Les médias d’État Russia Today (RT) et Sputnik ont récemment perdu le droit de cité en Europe. Mais, à l’instar de certains quotidiens danois, finlandais et suédois, qui traduisent désormais en russe leurs articles sur la guerre pour contrer le récit officiel du Kremlin, la situation actuelle ne nous invite-t-elle pas à penser la guerre de l’information autrement – en termes non plus seulement défensifs, mais aussi offensifs ? L’Union européenne explore-t-elle la possibilité d’une initiative nouvelle pour diffuser une vraie information en Russie et apporter un soutien au mouvement d’opposition à la guerre dans ce pays ?

M. Yan Chantrel. – À l’heure actuelle, trois millions de ressortissants ukrainiens, dont la moitié sont des enfants, ont effectivement dû quitter leur pays, leur maison, leur vie, pour s’abriter des bombardements russes. L’Europe doit être à la hauteur et accueillir ces réfugiés ukrainiens – vous l’avez dit très clairement, monsieur le secrétaire d’État.

Notre pays, qui préside actuellement le Conseil de l’Union européenne, doit montrer l’exemple en prenant pleinement sa part dans cet effort de solidarité. Or celui-ci repose beaucoup trop sur les pays limitrophes de l’Ukraine. À ce jour, la France a accueilli environ 15 000 réfugiés, quand l’Allemagne en a accueilli plus de 150 000, soit dix fois plus. L’accueil de la France est donc insuffisant au vu de l’élan de solidarité de nos compatriotes depuis plusieurs semaines.
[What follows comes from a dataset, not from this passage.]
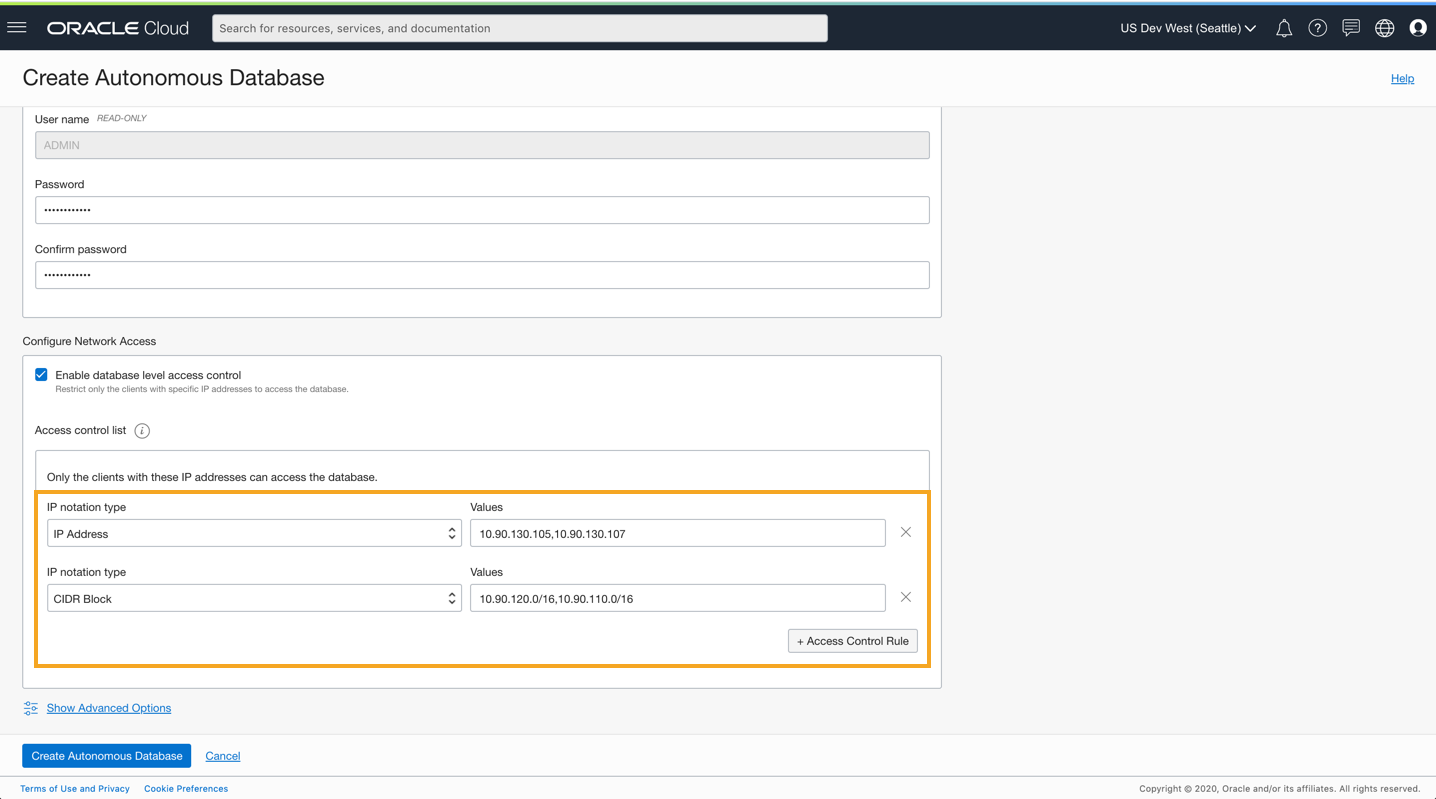
Task: Click the search resources and services field
Action: (x=520, y=28)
Notre pays doit démultiplier ses efforts – c’est possible, puisque nos voisins l’ont fait – pour héberger, soigner et accompagner les réfugiés venus d’Ukraine.

Je souhaitais surtout attirer votre attention sur la situation des populations minoritaires. Plusieurs associations nous alertent chaque jour sur les discriminations dont sont victimes certains des réfugiés en raison de leur couleur de peau, leur sexualité ou leur identité de genre. Je pense en particulier aux étudiants africains et indiens à la frontière ukrainienne.

Comme le rappelle le dernier rapport du Haut Commissariat des Nations unies pour les réfugiés (HCR), la vulnérabilité des populations minoritaires et la probabilité qu’elles soient exposées à des abus augmentent lors des conflits armés.

De plus, certains pays limitrophes de l’Ukraine, tels que la Pologne et la Hongrie, ont laissé s’installer ces dernières années des pratiques hostiles aux personnes appartenant à la communauté homosexuelle, bisexuelle, transgenre, transsexuelle ou queer (LGBTQ).

La France doit, une fois de plus, être à l’avant-garde et offrir un accompagnement spécifique et un accueil inconditionnel à tous les réfugiés susceptibles d’être discriminés. Ces personnes devraient faire l’objet d’un transfert simplifié et prioritaire vers notre pays.